[Problem description]: Output, exactly and alone, the lines from the one containing "Click the PLUS dropdown arrow" through the last line of the material below, both ends included.
--*--
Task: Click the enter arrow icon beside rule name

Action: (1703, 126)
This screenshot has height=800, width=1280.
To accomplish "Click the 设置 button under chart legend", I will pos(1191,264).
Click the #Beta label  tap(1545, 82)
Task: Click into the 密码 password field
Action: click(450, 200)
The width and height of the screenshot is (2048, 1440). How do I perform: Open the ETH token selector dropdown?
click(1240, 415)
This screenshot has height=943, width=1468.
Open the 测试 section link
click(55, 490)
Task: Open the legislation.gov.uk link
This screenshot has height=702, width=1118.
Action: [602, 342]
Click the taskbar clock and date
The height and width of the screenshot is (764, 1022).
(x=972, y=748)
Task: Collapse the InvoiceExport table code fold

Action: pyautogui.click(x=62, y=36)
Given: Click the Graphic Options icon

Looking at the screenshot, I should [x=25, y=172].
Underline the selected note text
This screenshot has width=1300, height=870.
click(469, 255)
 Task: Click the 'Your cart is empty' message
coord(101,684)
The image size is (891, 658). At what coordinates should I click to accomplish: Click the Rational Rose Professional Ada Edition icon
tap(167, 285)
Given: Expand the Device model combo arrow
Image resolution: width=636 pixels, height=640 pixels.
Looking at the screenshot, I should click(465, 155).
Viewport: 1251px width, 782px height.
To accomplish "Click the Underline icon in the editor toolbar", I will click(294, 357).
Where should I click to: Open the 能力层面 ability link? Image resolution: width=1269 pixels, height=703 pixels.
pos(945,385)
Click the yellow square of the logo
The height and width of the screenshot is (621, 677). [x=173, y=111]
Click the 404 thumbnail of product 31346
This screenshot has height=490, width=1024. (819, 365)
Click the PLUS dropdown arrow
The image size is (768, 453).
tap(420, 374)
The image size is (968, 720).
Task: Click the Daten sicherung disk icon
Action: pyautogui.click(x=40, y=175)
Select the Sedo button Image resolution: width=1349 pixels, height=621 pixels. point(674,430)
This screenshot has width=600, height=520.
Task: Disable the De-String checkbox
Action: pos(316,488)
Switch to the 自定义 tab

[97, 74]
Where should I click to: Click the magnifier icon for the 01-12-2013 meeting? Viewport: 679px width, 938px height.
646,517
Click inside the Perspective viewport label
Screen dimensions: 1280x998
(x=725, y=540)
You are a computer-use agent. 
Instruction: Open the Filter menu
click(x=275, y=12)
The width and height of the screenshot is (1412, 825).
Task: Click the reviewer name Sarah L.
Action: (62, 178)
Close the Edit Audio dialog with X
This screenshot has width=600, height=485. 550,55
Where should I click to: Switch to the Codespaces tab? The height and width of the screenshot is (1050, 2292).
--*--
[Task output]:
Click the PLUS dropdown arrow
The image size is (768, 453).
tap(420, 374)
The image size is (968, 720).
Task: Click the Daten sicherung disk icon
Action: pyautogui.click(x=40, y=175)
Select the Sedo button Image resolution: width=1349 pixels, height=621 pixels. point(674,430)
This screenshot has width=600, height=520.
Task: Disable the De-String checkbox
Action: pos(316,488)
Switch to the 自定义 tab

[97, 74]
Where should I click to: Click the magnifier icon for the 01-12-2013 meeting? Viewport: 679px width, 938px height.
646,517
Click inside the Perspective viewport label
Screen dimensions: 1280x998
(x=725, y=540)
You are a computer-use agent. 
Instruction: Open the Filter menu
click(x=275, y=12)
The width and height of the screenshot is (1412, 825).
Task: Click the reviewer name Sarah L.
Action: (62, 178)
Close the Edit Audio dialog with X
This screenshot has width=600, height=485. 550,55
Where should I click to: Switch to the Codespaces tab? The height and width of the screenshot is (1050, 2292).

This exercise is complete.